--- Given records ---

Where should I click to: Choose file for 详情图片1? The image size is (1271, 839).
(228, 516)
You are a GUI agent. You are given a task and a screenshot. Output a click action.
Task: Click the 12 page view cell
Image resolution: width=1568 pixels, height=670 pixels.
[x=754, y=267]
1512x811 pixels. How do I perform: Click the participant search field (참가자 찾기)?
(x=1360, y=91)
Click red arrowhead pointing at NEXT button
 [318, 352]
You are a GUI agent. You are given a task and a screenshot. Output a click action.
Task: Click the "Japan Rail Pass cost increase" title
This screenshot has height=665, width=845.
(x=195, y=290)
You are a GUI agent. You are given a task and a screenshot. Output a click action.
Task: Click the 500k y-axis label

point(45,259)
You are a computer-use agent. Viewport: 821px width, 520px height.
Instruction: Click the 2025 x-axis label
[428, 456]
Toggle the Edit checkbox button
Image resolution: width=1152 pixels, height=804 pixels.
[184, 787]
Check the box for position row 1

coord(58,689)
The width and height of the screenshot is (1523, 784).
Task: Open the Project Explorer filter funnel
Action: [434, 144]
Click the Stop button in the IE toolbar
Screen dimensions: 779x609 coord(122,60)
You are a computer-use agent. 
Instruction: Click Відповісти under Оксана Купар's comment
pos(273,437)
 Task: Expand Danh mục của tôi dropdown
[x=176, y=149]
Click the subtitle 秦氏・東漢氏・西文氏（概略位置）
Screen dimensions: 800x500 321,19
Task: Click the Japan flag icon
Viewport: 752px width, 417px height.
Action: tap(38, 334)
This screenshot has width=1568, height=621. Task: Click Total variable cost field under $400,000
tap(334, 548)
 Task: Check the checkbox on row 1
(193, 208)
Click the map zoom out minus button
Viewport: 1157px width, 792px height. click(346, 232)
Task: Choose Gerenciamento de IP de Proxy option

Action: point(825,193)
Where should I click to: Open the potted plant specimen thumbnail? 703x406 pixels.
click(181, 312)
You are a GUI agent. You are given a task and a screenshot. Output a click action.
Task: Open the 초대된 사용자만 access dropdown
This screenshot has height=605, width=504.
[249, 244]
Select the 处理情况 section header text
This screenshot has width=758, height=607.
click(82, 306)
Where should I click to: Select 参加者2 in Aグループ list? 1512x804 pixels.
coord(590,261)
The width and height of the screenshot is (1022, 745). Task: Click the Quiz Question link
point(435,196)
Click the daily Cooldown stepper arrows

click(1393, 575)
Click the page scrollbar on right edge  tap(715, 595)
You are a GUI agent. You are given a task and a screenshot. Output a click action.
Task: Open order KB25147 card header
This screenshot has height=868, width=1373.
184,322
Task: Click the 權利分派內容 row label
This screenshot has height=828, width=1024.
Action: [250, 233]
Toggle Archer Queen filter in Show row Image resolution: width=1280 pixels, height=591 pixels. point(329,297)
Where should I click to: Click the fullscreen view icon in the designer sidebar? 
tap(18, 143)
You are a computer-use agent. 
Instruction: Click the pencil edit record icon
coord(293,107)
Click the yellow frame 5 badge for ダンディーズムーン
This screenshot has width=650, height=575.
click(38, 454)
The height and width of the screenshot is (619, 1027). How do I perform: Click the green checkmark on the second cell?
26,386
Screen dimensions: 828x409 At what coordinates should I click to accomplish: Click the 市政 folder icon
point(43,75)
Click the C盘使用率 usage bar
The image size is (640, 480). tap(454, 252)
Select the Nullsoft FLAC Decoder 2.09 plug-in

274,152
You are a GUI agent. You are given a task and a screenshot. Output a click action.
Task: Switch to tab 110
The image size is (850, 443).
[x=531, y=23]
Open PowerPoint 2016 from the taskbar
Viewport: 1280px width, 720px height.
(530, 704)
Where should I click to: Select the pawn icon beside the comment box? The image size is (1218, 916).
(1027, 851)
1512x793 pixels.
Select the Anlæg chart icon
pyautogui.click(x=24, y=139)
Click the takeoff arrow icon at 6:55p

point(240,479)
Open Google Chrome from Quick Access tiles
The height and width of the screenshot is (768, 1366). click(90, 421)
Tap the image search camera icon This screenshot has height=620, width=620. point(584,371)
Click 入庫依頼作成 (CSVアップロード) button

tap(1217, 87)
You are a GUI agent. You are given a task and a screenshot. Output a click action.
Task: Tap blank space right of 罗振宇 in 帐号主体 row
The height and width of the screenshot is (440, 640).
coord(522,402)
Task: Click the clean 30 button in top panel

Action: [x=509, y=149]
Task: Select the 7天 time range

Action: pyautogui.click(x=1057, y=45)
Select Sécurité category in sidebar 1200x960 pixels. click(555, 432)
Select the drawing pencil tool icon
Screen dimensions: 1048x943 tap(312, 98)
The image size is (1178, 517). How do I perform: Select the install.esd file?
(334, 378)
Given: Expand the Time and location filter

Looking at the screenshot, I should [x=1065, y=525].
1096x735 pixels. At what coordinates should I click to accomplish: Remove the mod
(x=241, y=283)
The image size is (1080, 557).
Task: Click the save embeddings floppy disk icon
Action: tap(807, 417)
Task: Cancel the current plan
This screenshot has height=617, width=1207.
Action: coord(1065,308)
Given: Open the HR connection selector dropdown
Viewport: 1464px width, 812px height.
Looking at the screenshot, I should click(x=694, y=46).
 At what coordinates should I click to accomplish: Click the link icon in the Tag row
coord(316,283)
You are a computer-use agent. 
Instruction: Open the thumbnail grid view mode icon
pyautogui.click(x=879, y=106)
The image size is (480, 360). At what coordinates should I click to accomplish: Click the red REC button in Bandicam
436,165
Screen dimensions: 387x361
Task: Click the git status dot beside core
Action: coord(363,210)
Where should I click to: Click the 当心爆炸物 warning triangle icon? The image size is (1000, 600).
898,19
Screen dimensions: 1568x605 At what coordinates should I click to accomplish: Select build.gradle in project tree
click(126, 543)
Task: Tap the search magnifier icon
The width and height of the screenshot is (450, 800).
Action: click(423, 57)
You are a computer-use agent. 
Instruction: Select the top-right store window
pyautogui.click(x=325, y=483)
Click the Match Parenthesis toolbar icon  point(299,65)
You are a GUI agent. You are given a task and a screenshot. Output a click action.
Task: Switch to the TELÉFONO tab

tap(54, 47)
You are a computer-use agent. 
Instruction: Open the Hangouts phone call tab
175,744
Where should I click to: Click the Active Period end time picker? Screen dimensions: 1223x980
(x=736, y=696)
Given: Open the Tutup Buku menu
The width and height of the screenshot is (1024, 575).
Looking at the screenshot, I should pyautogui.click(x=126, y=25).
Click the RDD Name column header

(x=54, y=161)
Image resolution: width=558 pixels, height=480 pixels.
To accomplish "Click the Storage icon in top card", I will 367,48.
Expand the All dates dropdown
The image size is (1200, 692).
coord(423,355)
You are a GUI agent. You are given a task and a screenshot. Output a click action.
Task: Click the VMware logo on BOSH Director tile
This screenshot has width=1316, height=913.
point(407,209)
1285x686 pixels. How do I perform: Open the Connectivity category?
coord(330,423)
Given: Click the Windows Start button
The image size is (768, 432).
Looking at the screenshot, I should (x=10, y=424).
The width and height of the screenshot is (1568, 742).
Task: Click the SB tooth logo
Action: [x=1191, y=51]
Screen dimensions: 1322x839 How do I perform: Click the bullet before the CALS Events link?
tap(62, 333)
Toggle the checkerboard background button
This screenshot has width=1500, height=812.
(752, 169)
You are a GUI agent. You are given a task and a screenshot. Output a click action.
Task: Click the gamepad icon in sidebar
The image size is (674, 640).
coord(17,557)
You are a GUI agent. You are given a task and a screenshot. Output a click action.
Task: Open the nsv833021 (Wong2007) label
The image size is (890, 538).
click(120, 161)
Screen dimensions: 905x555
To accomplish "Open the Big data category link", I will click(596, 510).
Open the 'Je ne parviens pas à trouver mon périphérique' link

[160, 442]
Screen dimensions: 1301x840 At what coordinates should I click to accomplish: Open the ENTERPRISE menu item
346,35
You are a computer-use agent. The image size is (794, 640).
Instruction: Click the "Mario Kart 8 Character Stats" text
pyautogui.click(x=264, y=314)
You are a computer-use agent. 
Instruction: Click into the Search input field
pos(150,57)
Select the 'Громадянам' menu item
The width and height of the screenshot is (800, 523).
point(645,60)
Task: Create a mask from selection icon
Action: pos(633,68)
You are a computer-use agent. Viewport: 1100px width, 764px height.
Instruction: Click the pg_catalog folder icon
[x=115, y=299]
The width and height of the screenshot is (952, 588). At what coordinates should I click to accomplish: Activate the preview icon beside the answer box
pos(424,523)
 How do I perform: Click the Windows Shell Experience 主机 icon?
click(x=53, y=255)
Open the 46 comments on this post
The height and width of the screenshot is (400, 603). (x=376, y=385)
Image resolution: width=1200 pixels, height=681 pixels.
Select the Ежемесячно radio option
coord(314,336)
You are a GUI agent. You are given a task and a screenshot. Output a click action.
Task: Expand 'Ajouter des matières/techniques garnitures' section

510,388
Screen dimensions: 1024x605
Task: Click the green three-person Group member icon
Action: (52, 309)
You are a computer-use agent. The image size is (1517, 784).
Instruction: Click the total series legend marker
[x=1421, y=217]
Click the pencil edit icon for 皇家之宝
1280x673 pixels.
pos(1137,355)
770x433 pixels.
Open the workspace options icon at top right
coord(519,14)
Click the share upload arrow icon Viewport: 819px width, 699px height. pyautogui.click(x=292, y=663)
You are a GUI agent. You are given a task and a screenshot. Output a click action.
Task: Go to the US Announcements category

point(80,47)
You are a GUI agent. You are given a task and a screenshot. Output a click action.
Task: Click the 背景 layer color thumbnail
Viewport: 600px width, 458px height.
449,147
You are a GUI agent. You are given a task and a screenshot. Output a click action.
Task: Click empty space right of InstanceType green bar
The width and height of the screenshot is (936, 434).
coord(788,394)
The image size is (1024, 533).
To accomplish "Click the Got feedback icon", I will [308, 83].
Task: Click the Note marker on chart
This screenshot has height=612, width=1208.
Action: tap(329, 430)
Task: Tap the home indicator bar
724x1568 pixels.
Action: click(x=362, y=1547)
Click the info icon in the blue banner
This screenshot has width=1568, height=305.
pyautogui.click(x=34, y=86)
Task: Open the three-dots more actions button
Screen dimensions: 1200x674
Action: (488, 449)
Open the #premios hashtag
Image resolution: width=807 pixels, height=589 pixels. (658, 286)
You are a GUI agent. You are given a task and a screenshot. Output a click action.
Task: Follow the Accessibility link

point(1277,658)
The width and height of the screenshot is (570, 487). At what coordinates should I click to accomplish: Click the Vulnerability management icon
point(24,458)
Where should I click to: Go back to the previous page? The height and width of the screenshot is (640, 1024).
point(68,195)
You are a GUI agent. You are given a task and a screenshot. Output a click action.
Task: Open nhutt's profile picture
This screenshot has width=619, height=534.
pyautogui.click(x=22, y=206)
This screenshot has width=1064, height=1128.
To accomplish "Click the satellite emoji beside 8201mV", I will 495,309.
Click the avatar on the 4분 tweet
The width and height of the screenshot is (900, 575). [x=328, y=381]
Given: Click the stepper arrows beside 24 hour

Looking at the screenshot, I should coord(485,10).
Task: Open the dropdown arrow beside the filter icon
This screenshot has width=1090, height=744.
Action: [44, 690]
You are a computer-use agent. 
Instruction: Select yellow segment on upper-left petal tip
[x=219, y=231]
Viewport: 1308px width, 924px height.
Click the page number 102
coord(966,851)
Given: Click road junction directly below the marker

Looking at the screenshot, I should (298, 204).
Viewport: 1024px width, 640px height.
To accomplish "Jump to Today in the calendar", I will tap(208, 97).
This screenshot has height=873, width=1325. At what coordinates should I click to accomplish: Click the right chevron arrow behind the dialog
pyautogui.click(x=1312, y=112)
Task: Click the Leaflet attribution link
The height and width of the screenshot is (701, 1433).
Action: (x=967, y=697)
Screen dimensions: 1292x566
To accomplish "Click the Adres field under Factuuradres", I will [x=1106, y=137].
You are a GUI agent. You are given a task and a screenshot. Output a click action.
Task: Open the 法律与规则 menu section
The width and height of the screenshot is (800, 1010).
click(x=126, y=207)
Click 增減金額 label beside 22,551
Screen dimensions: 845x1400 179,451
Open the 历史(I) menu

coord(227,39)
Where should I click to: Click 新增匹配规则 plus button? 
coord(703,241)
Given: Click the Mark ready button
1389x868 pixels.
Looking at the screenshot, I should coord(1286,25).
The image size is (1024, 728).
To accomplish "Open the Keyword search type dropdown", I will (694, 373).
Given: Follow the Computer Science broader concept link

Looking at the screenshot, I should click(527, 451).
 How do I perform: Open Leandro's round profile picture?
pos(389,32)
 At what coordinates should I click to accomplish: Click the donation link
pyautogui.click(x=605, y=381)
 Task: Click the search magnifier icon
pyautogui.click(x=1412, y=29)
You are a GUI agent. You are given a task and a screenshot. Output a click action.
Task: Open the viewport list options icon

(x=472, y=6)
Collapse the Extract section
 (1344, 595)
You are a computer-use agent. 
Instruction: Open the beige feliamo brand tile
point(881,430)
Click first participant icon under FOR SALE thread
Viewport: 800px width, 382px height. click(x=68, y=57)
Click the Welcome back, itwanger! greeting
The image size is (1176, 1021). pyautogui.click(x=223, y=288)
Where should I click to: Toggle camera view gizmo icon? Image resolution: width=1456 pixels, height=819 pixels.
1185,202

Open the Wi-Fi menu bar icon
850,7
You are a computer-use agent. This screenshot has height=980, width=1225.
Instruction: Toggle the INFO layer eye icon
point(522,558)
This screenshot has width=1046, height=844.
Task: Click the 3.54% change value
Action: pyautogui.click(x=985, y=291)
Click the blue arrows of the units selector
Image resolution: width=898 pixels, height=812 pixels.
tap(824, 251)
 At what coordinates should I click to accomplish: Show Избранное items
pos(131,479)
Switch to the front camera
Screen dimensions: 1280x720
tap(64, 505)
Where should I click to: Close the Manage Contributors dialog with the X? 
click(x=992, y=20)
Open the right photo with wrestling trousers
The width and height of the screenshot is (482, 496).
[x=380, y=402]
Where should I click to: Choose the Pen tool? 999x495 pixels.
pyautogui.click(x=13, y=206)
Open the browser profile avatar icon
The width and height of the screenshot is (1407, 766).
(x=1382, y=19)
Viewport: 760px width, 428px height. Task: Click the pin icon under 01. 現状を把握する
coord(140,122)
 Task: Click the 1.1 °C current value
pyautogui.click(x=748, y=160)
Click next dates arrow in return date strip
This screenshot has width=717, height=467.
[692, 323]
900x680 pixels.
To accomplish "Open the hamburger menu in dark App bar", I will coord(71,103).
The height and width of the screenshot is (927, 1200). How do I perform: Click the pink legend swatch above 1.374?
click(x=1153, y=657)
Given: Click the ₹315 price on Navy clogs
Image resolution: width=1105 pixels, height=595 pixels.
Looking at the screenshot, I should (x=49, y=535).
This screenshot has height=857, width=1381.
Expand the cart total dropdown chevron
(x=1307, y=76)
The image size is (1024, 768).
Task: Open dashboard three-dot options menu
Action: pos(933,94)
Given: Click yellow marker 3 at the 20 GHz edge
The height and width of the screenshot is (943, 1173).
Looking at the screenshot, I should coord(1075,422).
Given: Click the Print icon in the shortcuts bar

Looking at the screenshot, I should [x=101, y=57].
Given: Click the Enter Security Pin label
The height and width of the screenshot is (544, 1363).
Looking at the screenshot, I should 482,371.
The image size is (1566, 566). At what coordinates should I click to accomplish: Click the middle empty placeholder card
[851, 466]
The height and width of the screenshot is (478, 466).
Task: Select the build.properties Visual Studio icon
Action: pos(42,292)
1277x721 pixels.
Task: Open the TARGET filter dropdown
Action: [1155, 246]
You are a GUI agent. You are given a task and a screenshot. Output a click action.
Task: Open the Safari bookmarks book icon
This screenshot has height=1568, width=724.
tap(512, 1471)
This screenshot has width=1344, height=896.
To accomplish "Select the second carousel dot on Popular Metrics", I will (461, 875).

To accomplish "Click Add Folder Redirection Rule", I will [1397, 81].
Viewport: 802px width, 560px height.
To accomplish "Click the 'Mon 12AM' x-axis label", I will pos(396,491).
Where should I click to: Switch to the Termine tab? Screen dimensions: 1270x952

---

Activity -
Collect every line with the string "Japan" from the records, and copy each.

Solution -
Task: Click the "Japan Rail Pass cost increase" title
Task: Click the Japan flag icon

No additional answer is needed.